[Instructions to follow]
Please repeat exactly the lines below from the one containing "Bolehkah Bayi Makan" down to the one containing "販売代理店 (88, 1318)", both included, and nothing else.
── Extracted material ──
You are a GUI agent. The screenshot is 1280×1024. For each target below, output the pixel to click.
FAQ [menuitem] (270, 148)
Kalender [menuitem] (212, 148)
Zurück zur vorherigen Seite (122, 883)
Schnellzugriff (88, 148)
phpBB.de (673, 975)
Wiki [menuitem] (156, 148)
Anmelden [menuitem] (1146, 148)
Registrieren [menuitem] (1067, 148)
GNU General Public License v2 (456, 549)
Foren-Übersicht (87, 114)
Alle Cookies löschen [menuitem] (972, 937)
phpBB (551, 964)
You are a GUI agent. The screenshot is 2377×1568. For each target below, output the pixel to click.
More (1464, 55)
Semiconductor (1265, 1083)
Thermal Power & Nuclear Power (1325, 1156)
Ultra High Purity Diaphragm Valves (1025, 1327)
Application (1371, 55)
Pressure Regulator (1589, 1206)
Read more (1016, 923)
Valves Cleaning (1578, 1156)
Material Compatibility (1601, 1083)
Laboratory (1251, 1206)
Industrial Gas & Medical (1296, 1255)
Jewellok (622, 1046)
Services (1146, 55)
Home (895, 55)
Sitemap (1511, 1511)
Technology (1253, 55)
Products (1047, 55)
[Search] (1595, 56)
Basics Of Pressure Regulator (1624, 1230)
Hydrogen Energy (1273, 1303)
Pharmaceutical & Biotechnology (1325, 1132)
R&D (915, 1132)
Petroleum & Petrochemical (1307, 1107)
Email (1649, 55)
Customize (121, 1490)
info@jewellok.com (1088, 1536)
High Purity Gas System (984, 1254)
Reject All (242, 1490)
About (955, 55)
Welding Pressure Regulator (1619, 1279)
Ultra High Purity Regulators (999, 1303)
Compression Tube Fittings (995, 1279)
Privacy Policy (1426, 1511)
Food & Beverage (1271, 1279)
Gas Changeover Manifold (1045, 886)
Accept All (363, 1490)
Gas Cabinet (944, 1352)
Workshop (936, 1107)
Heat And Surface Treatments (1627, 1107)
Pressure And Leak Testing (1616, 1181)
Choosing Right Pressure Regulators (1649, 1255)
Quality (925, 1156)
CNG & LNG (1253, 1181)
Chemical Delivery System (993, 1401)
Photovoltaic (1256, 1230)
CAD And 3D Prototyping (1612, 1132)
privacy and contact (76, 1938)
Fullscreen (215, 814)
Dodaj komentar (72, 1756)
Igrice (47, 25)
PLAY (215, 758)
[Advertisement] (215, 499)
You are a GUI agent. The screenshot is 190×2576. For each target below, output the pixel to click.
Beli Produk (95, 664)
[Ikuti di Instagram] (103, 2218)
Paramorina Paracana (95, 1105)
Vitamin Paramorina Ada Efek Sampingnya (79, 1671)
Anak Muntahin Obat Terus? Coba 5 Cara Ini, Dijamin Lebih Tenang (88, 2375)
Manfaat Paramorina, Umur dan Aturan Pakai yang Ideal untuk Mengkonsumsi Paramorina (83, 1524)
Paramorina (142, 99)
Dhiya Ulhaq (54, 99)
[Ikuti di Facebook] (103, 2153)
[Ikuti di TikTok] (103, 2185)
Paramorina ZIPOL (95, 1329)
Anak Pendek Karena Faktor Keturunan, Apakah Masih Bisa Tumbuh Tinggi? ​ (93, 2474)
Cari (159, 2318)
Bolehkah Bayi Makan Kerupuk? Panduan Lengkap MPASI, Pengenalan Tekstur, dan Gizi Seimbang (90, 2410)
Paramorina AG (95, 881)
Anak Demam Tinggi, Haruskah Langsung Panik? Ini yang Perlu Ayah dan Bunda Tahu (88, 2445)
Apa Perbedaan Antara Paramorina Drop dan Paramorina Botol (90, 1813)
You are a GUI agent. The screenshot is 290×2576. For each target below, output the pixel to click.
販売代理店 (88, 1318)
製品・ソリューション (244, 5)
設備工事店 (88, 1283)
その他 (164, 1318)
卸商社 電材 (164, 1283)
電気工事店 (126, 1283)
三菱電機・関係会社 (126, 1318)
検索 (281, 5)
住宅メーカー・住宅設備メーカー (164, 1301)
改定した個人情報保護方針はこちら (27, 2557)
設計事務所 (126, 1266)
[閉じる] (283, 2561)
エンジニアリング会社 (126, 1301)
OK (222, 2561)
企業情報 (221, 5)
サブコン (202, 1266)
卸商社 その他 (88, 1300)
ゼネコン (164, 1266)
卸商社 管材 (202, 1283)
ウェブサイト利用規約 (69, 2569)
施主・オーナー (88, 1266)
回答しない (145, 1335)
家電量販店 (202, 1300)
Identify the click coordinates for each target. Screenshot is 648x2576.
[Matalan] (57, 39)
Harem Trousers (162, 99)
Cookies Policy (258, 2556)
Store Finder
───
[Written answer]
Bolehkah Bayi Makan Kerupuk? Panduan Lengkap MPASI, Pengenalan Tekstur, dan Gizi Seimbang (90, 2410)
Paramorina AG (95, 881)
Anak Demam Tinggi, Haruskah Langsung Panik? Ini yang Perlu Ayah dan Bunda Tahu (88, 2445)
Apa Perbedaan Antara Paramorina Drop dan Paramorina Botol (90, 1813)
You are a GUI agent. The screenshot is 290×2576. For each target below, output the pixel to click.
販売代理店 (88, 1318)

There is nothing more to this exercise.